**Your goal:** The line containing "Ford Focus (257, 461)" and every line after it through the end of the records: return those exactly, and nothing more.

[Collected data]
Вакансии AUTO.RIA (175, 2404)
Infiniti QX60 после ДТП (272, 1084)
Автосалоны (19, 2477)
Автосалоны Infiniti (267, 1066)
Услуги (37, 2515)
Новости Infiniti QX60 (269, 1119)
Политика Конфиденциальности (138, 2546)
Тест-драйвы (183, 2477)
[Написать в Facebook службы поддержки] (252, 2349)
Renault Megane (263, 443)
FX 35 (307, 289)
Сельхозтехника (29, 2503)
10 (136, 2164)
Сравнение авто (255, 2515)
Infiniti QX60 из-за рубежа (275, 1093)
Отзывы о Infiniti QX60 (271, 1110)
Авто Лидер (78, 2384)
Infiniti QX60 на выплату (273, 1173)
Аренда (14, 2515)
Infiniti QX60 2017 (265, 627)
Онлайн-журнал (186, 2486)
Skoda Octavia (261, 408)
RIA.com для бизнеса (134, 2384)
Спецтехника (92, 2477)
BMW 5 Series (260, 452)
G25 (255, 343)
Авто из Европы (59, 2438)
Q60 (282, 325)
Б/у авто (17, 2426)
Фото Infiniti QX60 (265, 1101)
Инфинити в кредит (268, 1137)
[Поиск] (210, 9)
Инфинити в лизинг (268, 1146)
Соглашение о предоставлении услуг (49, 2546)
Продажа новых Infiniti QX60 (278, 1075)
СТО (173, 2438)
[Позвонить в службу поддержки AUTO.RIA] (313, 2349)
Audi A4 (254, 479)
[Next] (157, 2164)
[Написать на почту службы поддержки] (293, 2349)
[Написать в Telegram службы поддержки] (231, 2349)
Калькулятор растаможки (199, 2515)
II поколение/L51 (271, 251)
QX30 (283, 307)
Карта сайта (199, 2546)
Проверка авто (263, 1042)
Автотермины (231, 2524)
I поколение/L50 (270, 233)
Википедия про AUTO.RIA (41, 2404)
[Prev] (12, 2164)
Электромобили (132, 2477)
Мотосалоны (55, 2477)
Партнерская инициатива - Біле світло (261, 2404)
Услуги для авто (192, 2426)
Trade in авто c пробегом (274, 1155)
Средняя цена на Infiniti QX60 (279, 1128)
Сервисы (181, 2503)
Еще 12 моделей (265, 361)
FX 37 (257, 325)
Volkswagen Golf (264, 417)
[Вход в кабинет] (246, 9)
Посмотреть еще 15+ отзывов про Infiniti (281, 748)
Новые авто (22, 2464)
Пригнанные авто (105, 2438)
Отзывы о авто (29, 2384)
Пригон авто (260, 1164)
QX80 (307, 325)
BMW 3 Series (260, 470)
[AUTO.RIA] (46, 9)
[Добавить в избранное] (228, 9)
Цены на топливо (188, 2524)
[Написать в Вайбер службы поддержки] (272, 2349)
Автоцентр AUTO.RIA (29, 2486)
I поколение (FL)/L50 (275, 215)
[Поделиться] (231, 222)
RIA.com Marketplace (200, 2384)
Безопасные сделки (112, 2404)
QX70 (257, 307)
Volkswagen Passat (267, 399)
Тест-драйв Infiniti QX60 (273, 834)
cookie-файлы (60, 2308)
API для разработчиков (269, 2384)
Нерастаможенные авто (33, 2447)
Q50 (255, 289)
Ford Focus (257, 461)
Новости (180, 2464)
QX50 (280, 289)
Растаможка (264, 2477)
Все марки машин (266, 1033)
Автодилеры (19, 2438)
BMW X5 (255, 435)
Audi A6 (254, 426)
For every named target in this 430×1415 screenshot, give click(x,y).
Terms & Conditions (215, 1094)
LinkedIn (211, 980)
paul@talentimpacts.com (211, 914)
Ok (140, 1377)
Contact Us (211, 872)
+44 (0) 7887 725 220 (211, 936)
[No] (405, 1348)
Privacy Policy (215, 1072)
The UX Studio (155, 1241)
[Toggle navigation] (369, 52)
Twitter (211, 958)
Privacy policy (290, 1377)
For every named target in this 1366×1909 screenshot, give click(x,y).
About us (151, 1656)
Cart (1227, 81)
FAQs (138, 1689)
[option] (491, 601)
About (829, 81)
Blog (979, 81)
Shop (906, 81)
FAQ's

**Reply to the task:**
Ford Focus (257, 461)
Новости (180, 2464)
QX50 (280, 289)
Растаможка (264, 2477)
Все марки машин (266, 1033)
Автодилеры (19, 2438)
BMW X5 (255, 435)
Audi A6 (254, 426)
For every named target in this 430×1415 screenshot, give click(x,y).
Terms & Conditions (215, 1094)
LinkedIn (211, 980)
paul@talentimpacts.com (211, 914)
Ok (140, 1377)
Contact Us (211, 872)
+44 (0) 7887 725 220 (211, 936)
[No] (405, 1348)
Privacy Policy (215, 1072)
The UX Studio (155, 1241)
[Toggle navigation] (369, 52)
Twitter (211, 958)
Privacy policy (290, 1377)
For every named target in this 1366×1909 screenshot, give click(x,y).
About us (151, 1656)
Cart (1227, 81)
FAQs (138, 1689)
[option] (491, 601)
About (829, 81)
Blog (979, 81)
Shop (906, 81)
FAQ's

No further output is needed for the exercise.